Real-Life Data on Sofosbuvir/Ledipasvir in Patients with Chronic Viral Hepatitis C Genotype 1b: A Single-Center Experience


COŞAR A. M., DURAK S.

The Turkish journal of gastroenterology : the official journal of Turkish Society of Gastroenterology, cilt.33, sa.3, ss.240-247, 2022 (SCI-Expanded) identifier identifier identifier identifier

  • Yayın Türü: Makale / Tam Makale
  • Cilt numarası: 33 Sayı: 3
  • Basım Tarihi: 2022
  • Doi Numarası: 10.5152/tjg.2022.22029
  • Dergi Adı: The Turkish journal of gastroenterology : the official journal of Turkish Society of Gastroenterology
  • Derginin Tarandığı İndeksler: Science Citation Index Expanded (SCI-EXPANDED), Scopus, EMBASE, MEDLINE, TR DİZİN (ULAKBİM)
  • Sayfa Sayıları: ss.240-247
  • Anahtar Kelimeler: Chronic hepatitis C, genotype 1b, renal functions, sofosbuvir-ledipasvir, ACTING ANTIVIRAL THERAPY, HEPATOCELLULAR-CARCINOMA, VIRUS-INFECTION, CIRRHOTIC-PATIENTS, ALPHA-FETOPROTEIN, REDUCES RISK, SOFOSBUVIR, LEDIPASVIR, REGIMENS, COMBINATION
  • Karadeniz Teknik Üniversitesi Adresli: Evet

Özet

BACKGROUND: The course of hepatitis C disease has changed with the use of direct-acting antiviral drugs in the treatment of the disease.

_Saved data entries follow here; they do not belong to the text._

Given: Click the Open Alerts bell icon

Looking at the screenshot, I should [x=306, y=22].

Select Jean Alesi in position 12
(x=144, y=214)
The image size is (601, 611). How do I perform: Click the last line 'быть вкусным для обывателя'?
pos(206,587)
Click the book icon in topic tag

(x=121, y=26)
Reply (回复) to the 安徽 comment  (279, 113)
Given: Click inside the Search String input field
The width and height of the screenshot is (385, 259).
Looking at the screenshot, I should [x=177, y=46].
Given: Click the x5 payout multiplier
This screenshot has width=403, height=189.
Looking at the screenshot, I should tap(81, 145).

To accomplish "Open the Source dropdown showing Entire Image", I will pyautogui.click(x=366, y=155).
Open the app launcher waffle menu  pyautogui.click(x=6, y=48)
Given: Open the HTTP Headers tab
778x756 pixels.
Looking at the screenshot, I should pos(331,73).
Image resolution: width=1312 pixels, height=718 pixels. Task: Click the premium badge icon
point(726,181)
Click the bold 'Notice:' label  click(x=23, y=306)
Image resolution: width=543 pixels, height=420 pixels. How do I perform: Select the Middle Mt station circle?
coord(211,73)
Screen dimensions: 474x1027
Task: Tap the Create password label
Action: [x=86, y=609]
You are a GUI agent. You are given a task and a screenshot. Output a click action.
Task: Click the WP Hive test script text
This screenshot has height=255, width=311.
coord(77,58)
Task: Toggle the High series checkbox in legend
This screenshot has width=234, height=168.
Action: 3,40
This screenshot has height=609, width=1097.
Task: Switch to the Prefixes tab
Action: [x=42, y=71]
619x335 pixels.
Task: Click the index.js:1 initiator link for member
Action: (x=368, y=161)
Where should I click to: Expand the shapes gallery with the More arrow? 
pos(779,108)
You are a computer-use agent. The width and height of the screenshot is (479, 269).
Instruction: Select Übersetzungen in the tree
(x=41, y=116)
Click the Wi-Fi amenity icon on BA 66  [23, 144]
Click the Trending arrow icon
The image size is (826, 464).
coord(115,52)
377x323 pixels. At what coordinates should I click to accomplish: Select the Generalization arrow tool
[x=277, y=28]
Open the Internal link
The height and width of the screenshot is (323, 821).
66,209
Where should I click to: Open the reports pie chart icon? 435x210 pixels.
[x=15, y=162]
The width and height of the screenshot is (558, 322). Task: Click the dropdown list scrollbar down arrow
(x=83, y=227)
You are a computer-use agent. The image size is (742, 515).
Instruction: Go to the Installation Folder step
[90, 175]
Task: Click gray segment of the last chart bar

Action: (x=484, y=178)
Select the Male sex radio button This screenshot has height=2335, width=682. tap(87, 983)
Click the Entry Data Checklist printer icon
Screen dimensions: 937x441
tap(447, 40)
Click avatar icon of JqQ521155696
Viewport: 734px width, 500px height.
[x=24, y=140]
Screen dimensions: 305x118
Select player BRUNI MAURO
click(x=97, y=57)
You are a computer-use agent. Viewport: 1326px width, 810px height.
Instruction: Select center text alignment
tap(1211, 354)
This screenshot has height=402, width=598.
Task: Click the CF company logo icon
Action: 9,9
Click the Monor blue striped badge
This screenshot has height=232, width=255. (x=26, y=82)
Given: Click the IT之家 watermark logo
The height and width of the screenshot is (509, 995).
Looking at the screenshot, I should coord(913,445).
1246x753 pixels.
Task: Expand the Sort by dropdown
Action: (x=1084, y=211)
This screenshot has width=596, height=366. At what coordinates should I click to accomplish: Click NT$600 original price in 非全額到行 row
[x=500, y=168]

The aim of this study was to evaluate the real-life efficacy and safety of the sofosbuvir/ledipasvir drug regimen in the treatment of patients with genotype 1b. METHODS: Treatment-naive or -experienced 49 genotypes 1b patients treated with sofosbuvir/ledipasvir participated in the study. Laboratory and hepatitis C virus RNA values were evaluated at baseline, week 12, and week 24 of treatment (36th week for those who received 24 weeks of treatment). RESULTS: The sustained virologic response rate was 100% in patients who completed treatment. At the end of the study, there was a significant decrease in alanine transaminase, aspartate transaminase, gamma-glutamyl transferase, and alpha-fetoprotein levels (P = .000014, P = .000581, P = .000012, and P = .000821), respectively. Renal function tests (creatinine, estimated glomerular filtration rate) worsened (P = .003 and P = .007, respectively). Hepatocellular carcinoma (HCC) was developed in 2 patients during post-treatment follow-up. In Kaplan-Meier analysis, the probability of not developing HCC was 86.5% at 26 months. CONCLUSION: The sofosbuvir/ledipasvir combination is effective in treating genotype 1b chronic hepatitis C with high sustained virologic response rates. Because there are few drug interactions, it may be a suitable option for patients taking multiple medications or who are transplant recipients. Renal function should be monitored closely during and after treatment, as there is a risk of worsening renal function after treatment.